Paper Structure (7 sections, 11 equations, 6 figures)

This paper contains 7 sections, 11 equations, 6 figures.

Figures (6)

  • Figure 1: Different types of activation functions used in the adaptive HVDC modelling scenarios.
  • Figure 2: HVDC cables in the continental European grid based on the 2016 data in GridKit. While the Baltic area is quite well documented, the Southern-Europe part is less so. In this work only the Baltic seabed cables were turned from AC to DC. (c.f. https://www.hvdcworld.com/hvdc-map?authReq=true&lat=45.266983&lng=6.752306&zoom=8.00&id=250).
  • Figure 3: Example timeseries for HVDC modelling with $softsign(x)$ function as activation. The top row displays the thermalization phase, and the bottom one corresponds to the cascade part of the simulations. We are showing results for our main synchronization metrics, $R(t_k)$, $\Omega(t_k)$ and $R_{uni}(t_k)$, for various global coupling values, marked by different colors and symbols. Saturation to the steady state values requires long times, typically $10^4$ iterations and happens non-monotonically as we start from fully phase ordered initial states.
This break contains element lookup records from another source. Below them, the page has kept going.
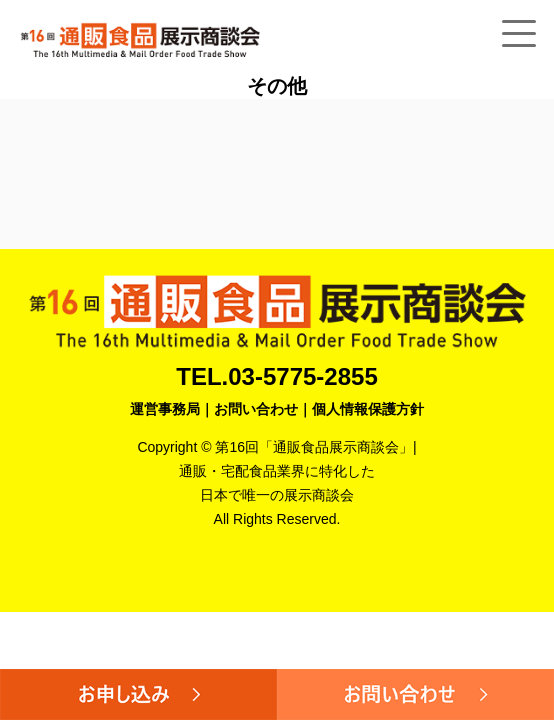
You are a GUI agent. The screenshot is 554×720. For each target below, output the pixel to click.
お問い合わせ (256, 409)
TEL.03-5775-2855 (276, 376)
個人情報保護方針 (368, 409)
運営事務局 (165, 409)
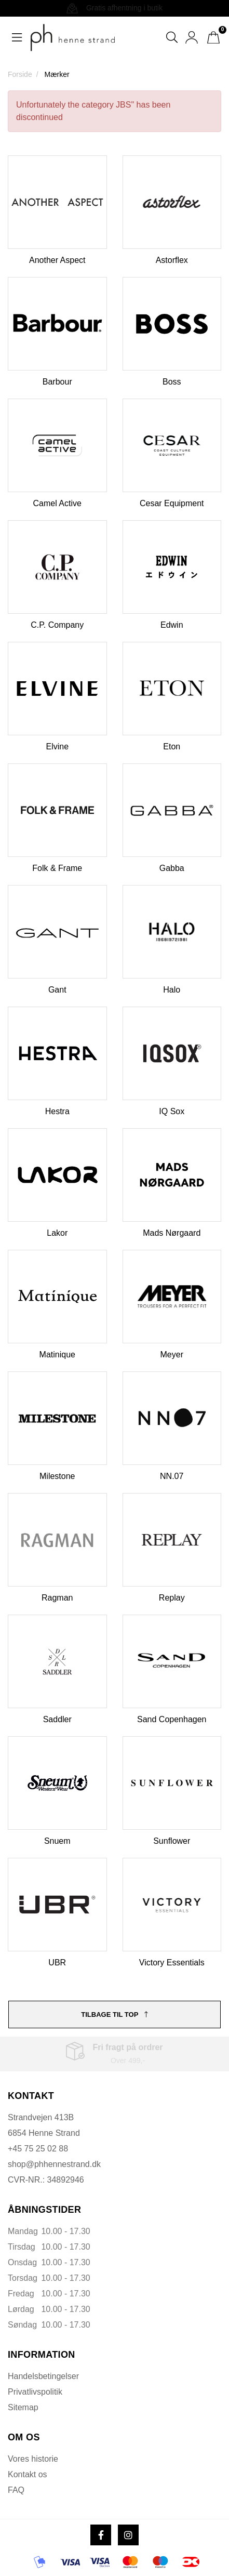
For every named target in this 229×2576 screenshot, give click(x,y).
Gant (57, 989)
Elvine (57, 746)
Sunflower (171, 1841)
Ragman (57, 1597)
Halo (171, 989)
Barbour (57, 381)
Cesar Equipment (172, 503)
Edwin (171, 624)
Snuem (57, 1841)
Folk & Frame (57, 868)
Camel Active (57, 503)
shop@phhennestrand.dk (54, 2164)
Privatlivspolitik (35, 2391)
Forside (20, 74)
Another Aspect (57, 260)
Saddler (57, 1719)
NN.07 (171, 1476)
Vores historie (33, 2458)
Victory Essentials (172, 1962)
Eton (171, 746)
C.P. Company (57, 624)
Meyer (171, 1354)
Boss (172, 381)
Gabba (171, 868)
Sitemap (23, 2407)
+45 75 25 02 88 (38, 2148)
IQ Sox (171, 1111)
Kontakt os (27, 2474)
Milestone (57, 1476)
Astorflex (172, 260)
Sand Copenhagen (171, 1719)
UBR (57, 1962)
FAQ (16, 2490)
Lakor (57, 1232)
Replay (172, 1597)
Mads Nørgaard (171, 1232)
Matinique (57, 1354)
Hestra (57, 1111)
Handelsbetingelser (43, 2376)
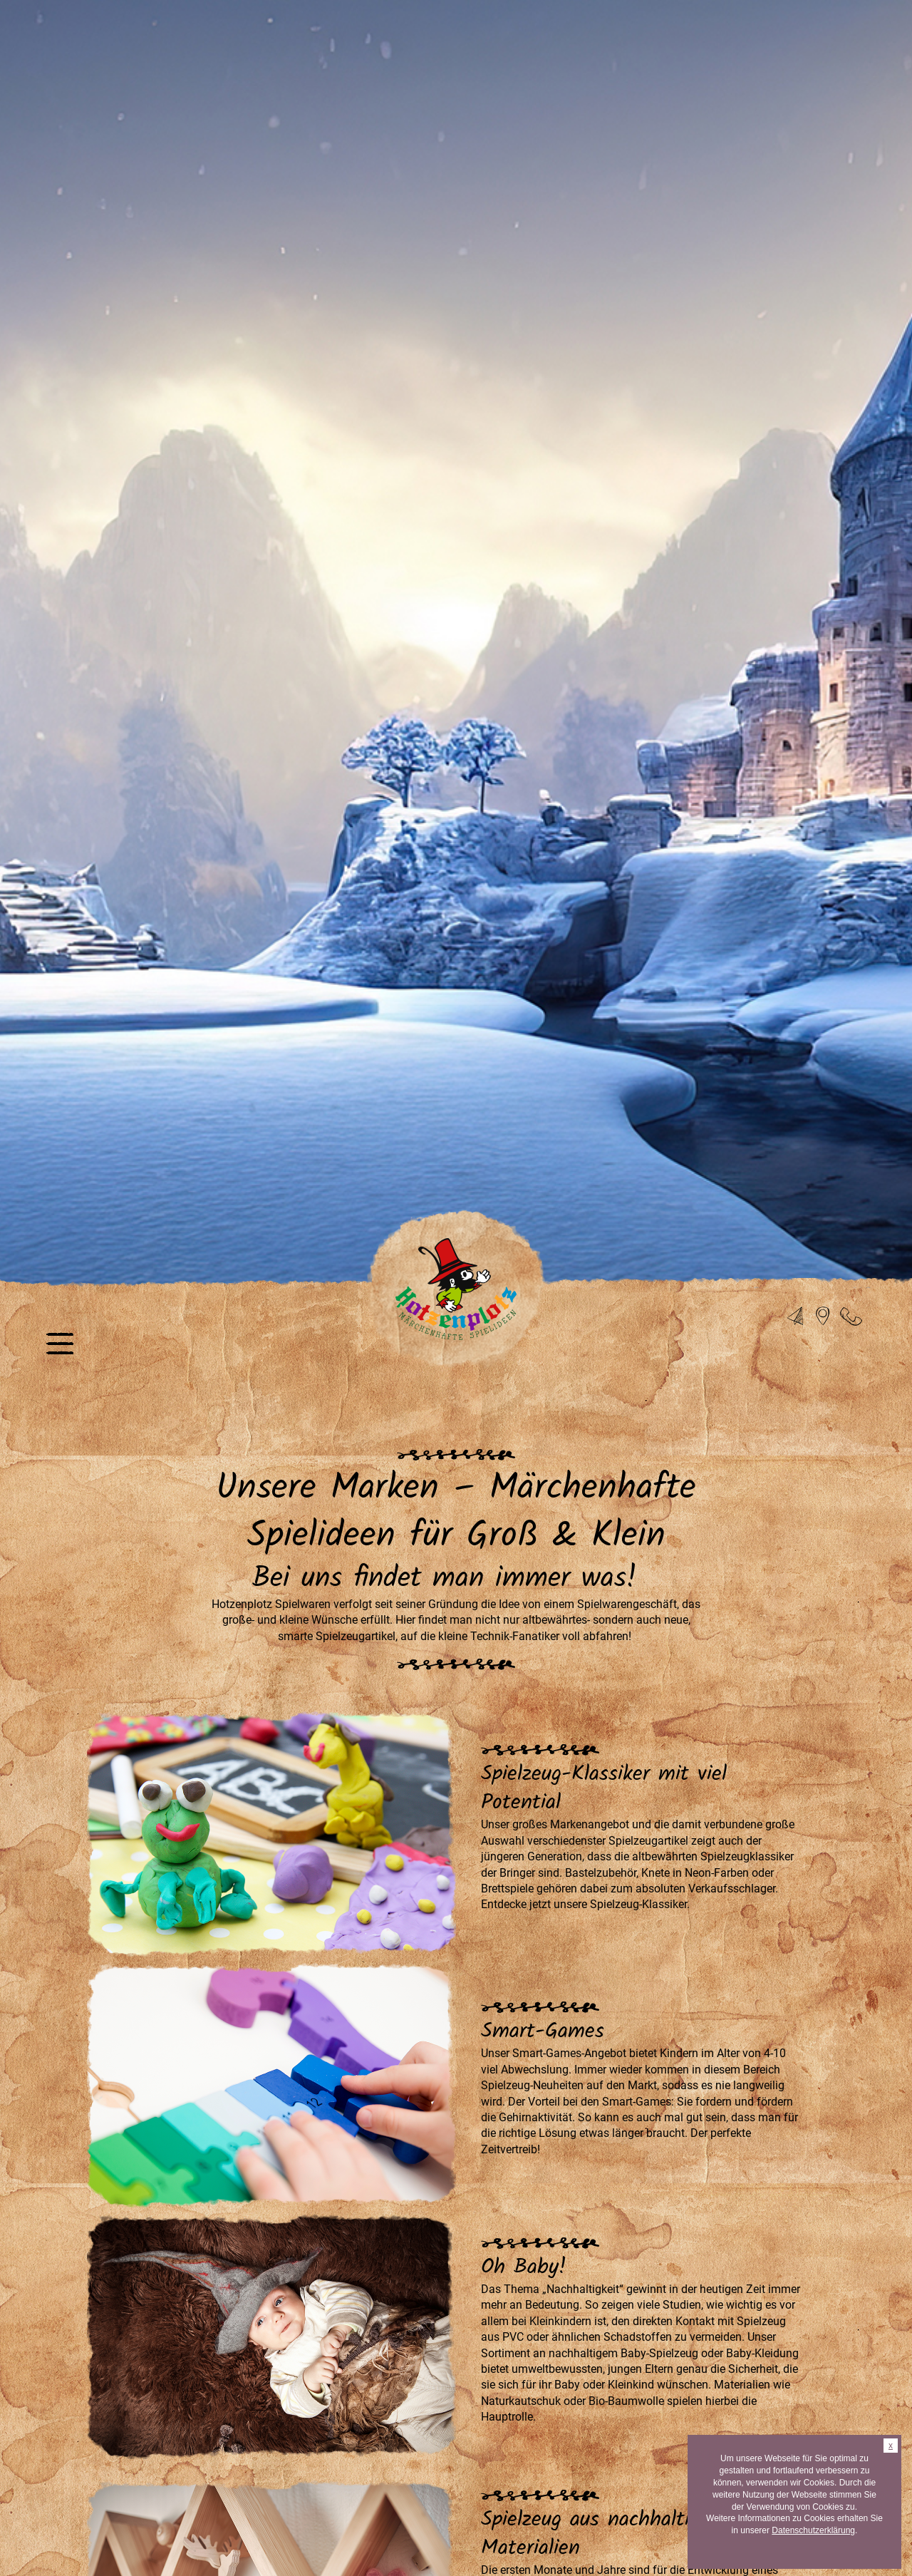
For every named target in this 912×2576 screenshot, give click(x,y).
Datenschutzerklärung (813, 2530)
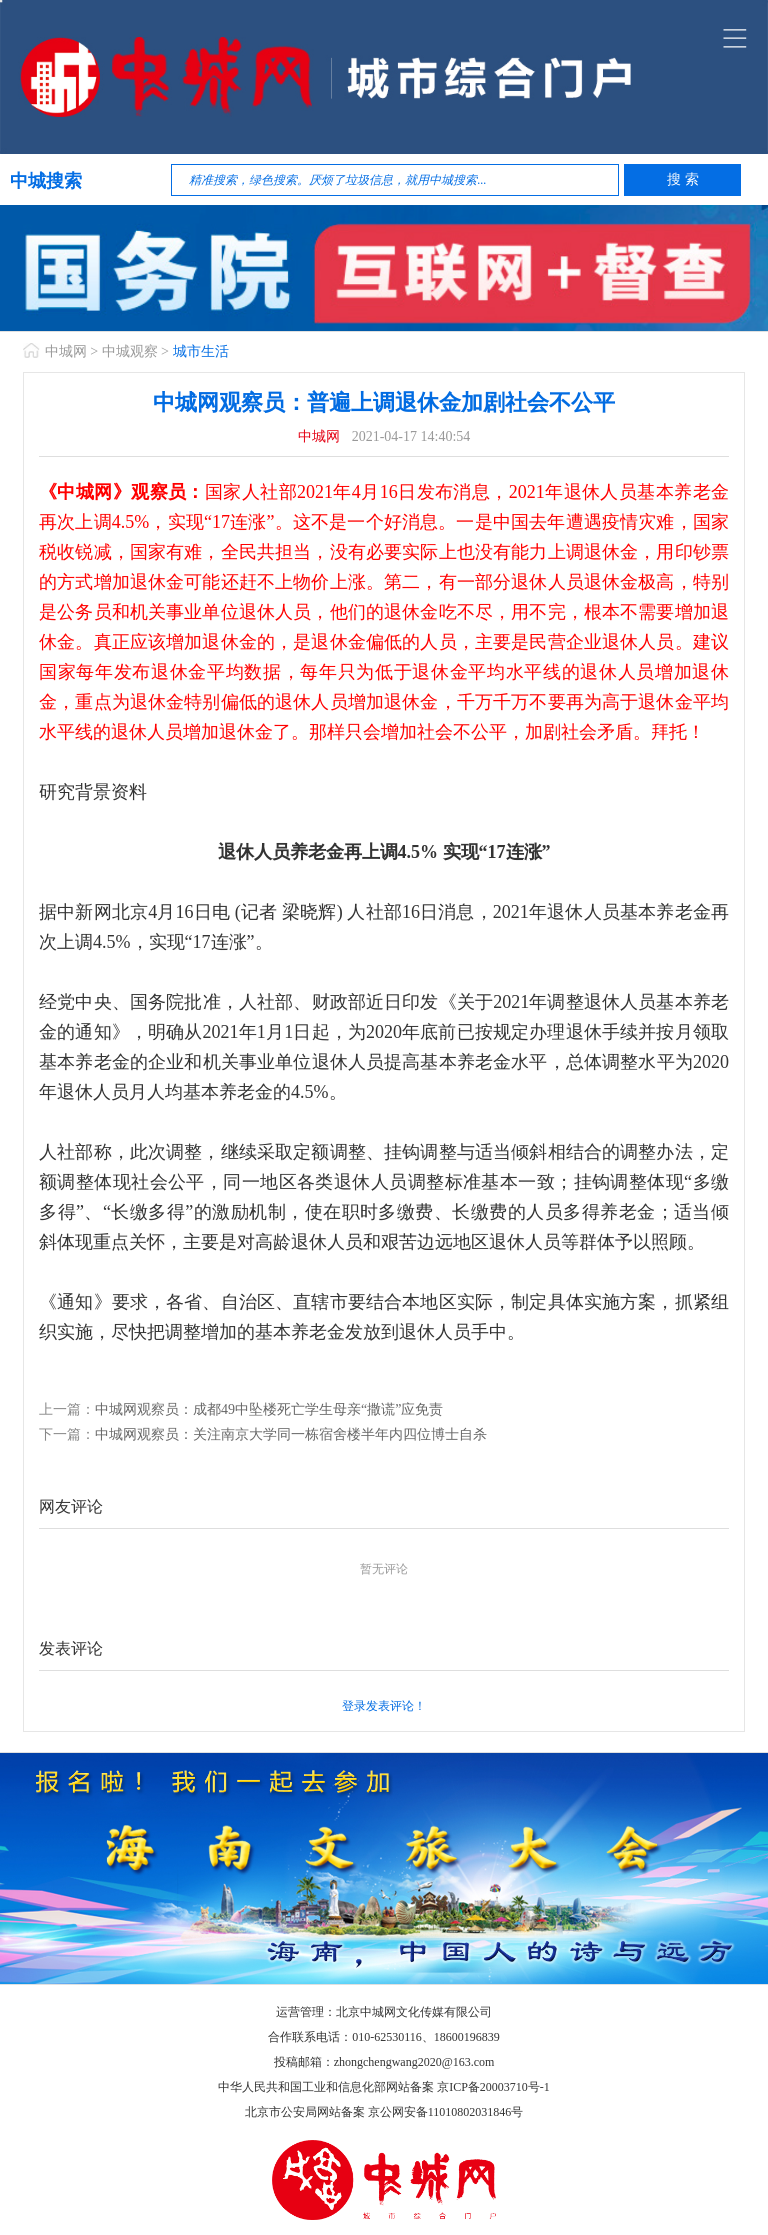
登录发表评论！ (384, 1706)
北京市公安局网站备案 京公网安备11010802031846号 (384, 2112)
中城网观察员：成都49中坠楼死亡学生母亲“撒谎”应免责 (269, 1409)
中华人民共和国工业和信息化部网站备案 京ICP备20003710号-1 (384, 2087)
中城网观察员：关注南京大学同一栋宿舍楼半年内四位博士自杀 (291, 1434)
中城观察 (130, 351)
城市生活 (201, 351)
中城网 (66, 351)
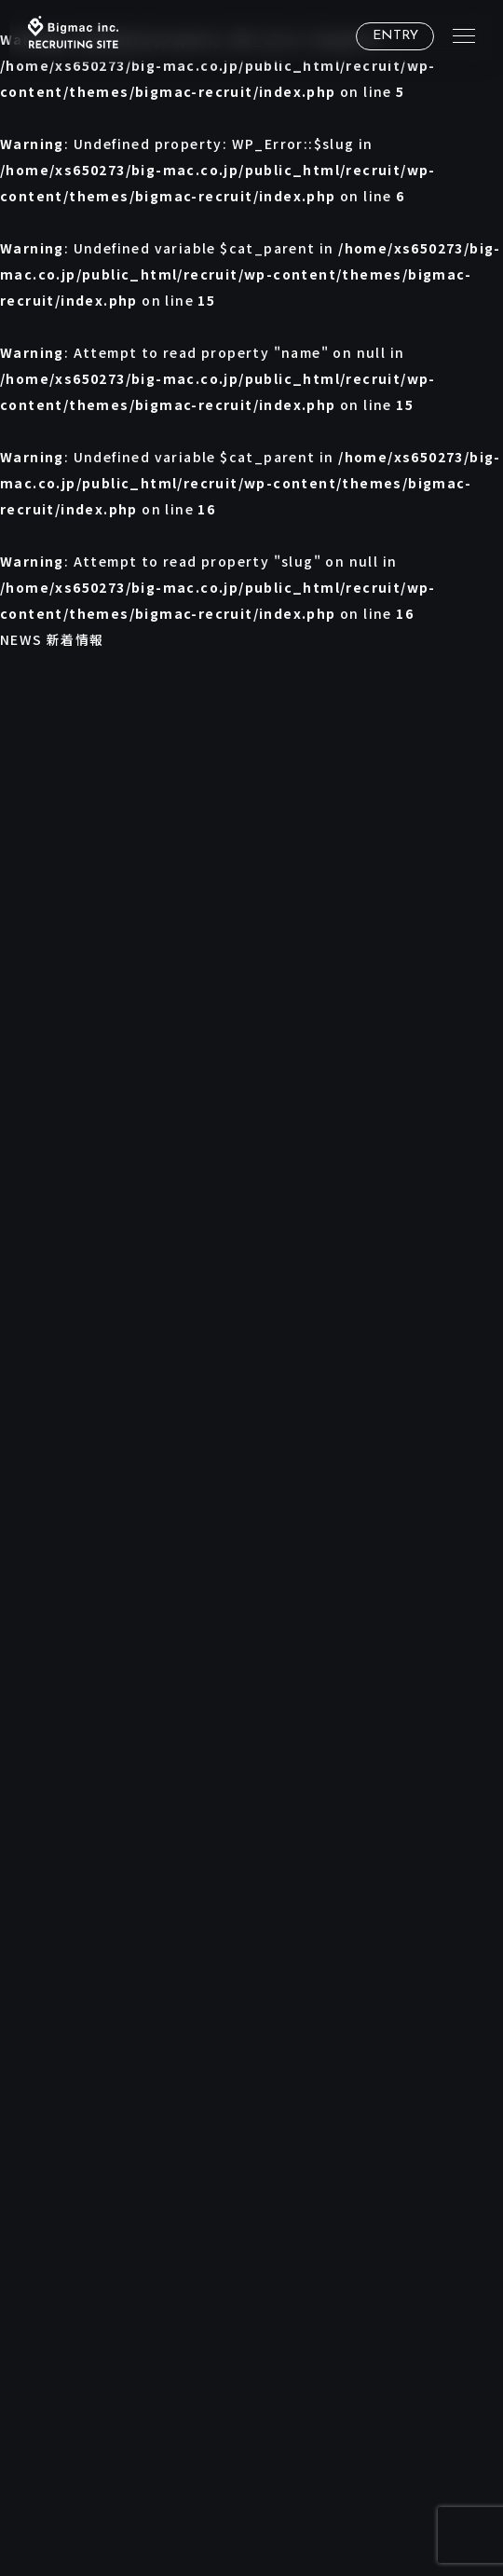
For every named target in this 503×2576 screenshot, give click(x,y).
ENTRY (395, 36)
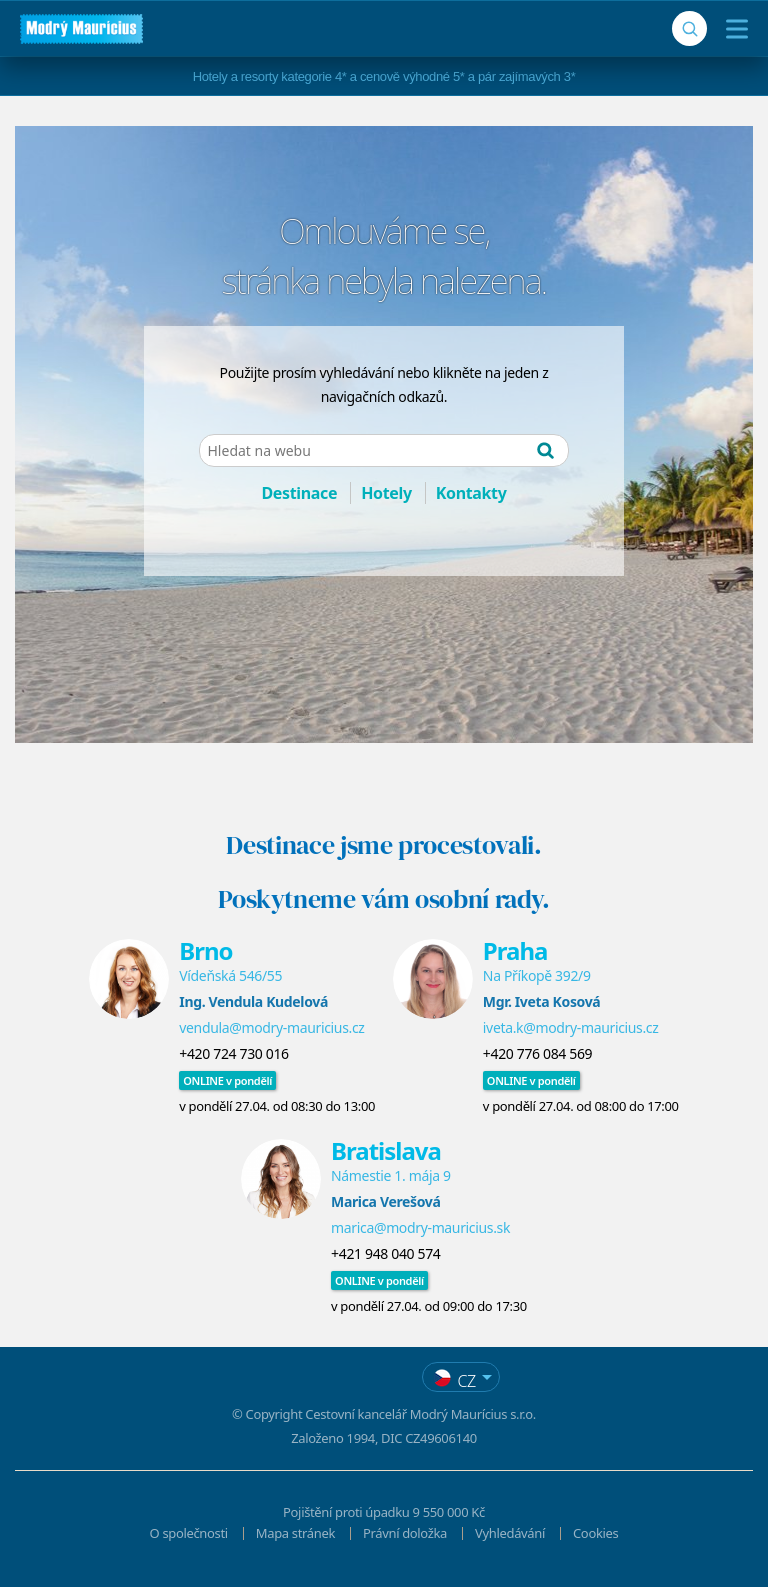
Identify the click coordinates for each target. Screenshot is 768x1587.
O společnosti (189, 1533)
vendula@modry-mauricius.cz (271, 1027)
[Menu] (732, 29)
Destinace (299, 493)
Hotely (386, 493)
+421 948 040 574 (385, 1253)
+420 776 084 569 (537, 1053)
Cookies (595, 1533)
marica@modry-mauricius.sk (420, 1227)
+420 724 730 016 (233, 1053)
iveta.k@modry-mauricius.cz (571, 1027)
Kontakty (471, 493)
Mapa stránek (295, 1533)
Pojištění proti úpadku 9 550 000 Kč (384, 1512)
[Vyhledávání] (689, 28)
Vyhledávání (510, 1533)
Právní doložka (405, 1533)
The $R_{uni}(t_k)$ curves overlap above coupling $K=500$, being a hallmark of good local synchronisation .
  • Figure 4: Comparison of the steady state results after the thermalization of the fully AC and different HVDC approaches as the function of global coupling $K$ in case of the EU2016 network. The inset shows the standard deviation of these quantities. Notice the fact that even static power input/output at DC buses helps the synchronisation to improve. On the other hand, the frequency spread is increasing, which can be understood, since DC connections do not transfer phase information.
  • Figure 5: Comparison of the dynamical cascade simulation results of the fully AC and different HVDC approaches as the function of global coupling $K$ in case of the EU2016 network. The inset shows the standard deviation of these quantities. Even during cascade simulation, a higher synchronisation is achieved when we account for the HVDC connections; however, the different approaches separate less than in the steady state (cf. Fig. \ref{['fig:therm_metrics_eu16']}). In terms of frequency spread the full AC model yields better results. This can be understood by the aforementioned fact that DC connections do not carry phase or frequency information.